Mi sembri familiare,
persino umana
nel calore dell'inverno,
fino a quando
una folata nuova
ti dischiude
sulla notte
ed il buio
rotola dentro
nudo di stelle.
  • Attualmente 0/5 meriti.
0,0/5 meriti (0 voti)

Bella e coinvolgente! Ciao da Giorgio

il 24/07/2007 alle 07:05

Ripercorrendo il mio iter poetico su questo sito, ho trovato come primo commento proprio il tuo. Mi sento di ringraziarti, indipendentemente dal tempo passato, a conferma dell'affinità che ti esprimo nel leggere le tue, altrettanto belle.
Paola

il 26/04/2011 alle 12:24

Grazie, Elle, rileggendo le mie poesie del passato, ho trovato un tuo gradito commento. E ti rispondo, a prescindere dal tempo passato, augurandomi che sia ancora su questo sito.
Un abbraccio
Vania

il 26/04/2011 alle 12:28

Una poesia piena di solitudine familiare per me Paola,

capace di leggere le parole mancanti.
versi incantati, complimenti.

Con sincero affetto
ti abbraccio.
Marygiò

il 07/06/2011 alle 05:11

Mi fa piacere sentirti vicina, Marygiò.
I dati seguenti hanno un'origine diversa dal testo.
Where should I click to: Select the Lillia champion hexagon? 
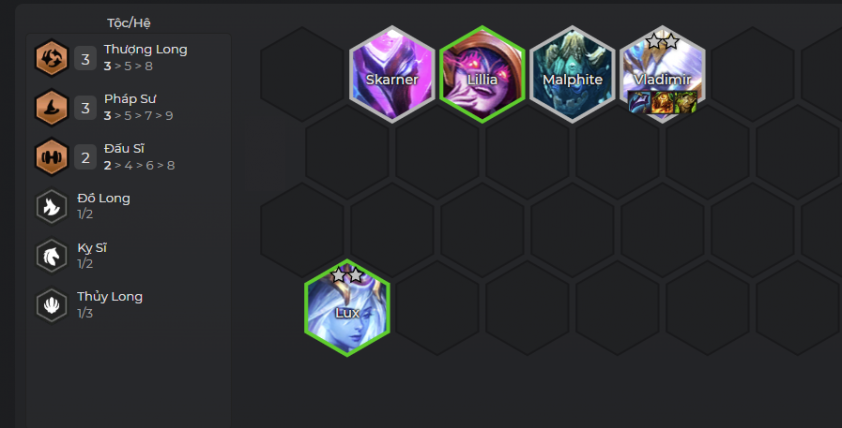pos(482,75)
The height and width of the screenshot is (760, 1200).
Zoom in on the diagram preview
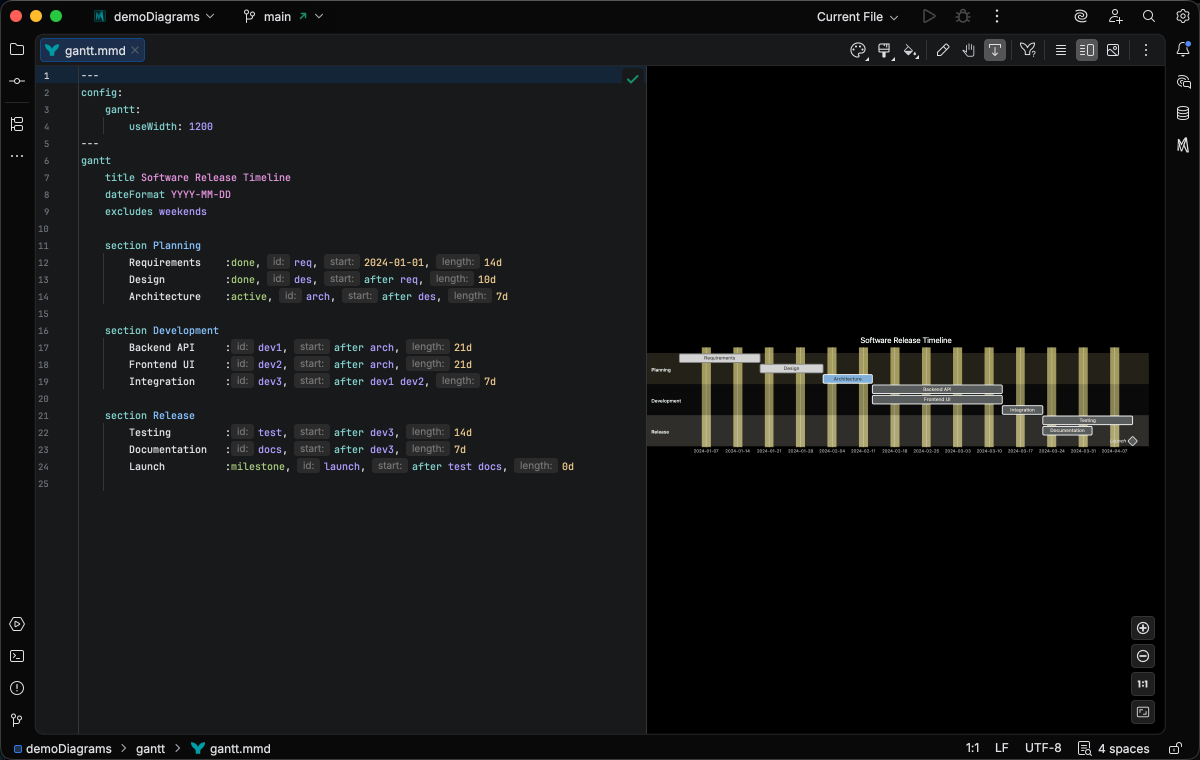click(1143, 628)
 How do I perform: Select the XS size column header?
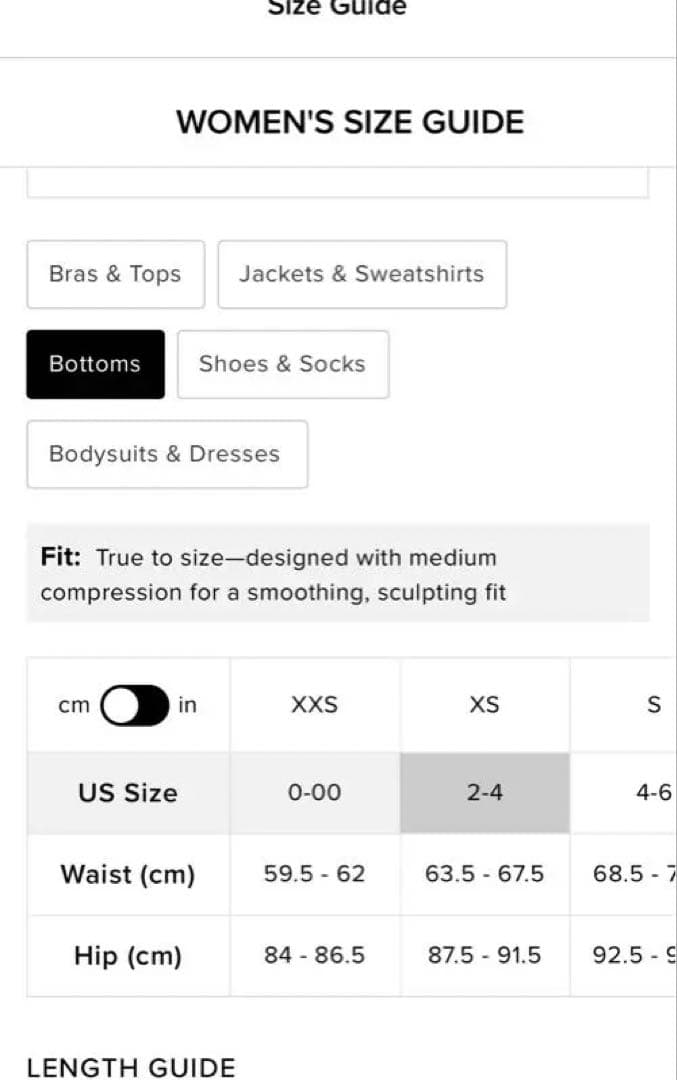pyautogui.click(x=484, y=706)
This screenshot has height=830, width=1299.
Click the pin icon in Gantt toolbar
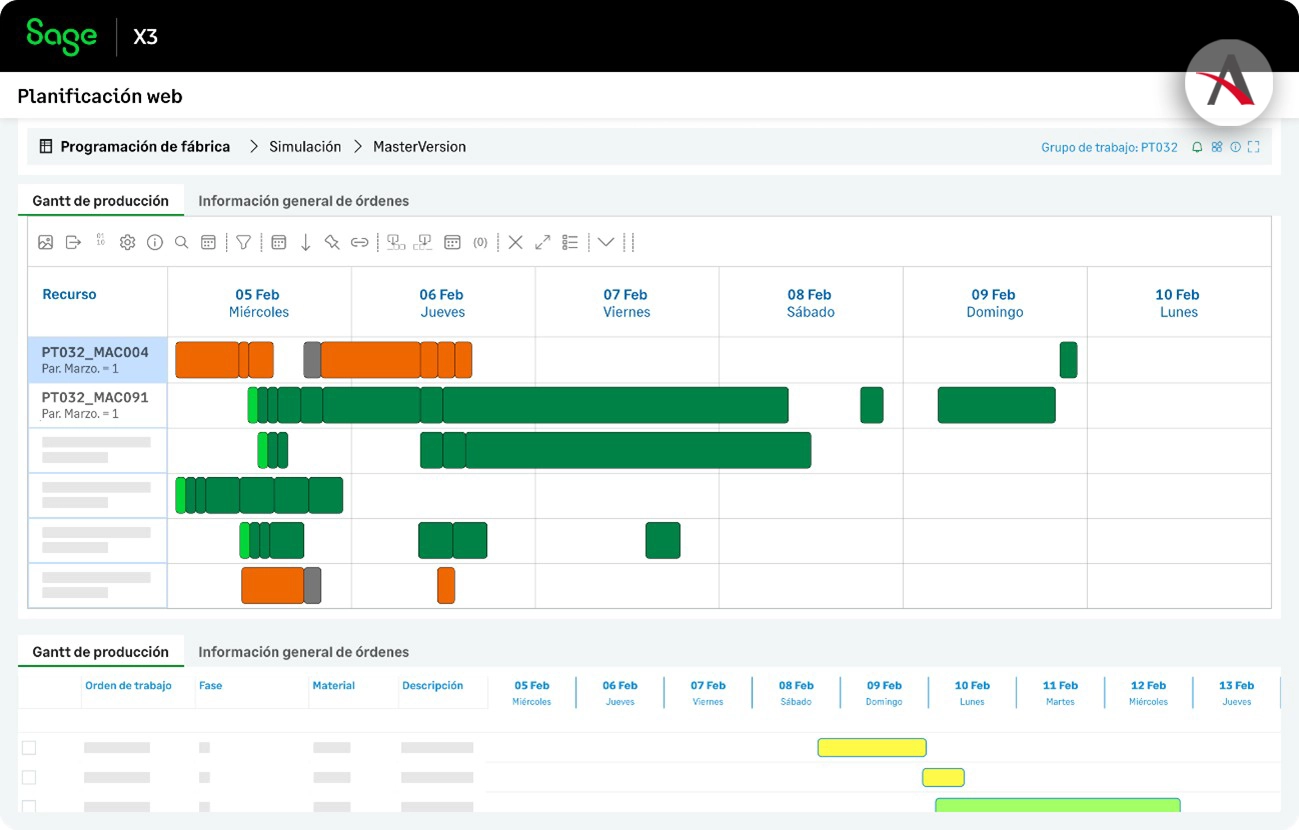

Questa poesia l'ho scritta anni fa, quando, all'emozione forte di un amore "possibile ma temuto", ha fatto seguito il vuoto della rinuncia. La solitudine è connaturata al mio essere: amo molto gli altri, ma non sempre sono capace di dimostrarlo.
Anche nelle tue poesie sento vitalità, forza che non si arrende, e...un pizzico di nostalgia e solitudine. Ti abbraccio con tanto affetto. Tutta la mia solidarietà.
Grazie per il commento e scusami per la risposta tardiva: l'ho appena letto.
Paola

il 09/07/2011 alle 12:47

Grazie per il passaggio.
Vania

il 09/07/2011 alle 12:48

Ancora lo pensi? Una carezza, dal mio cuore aperto, sulla tua strada avanti.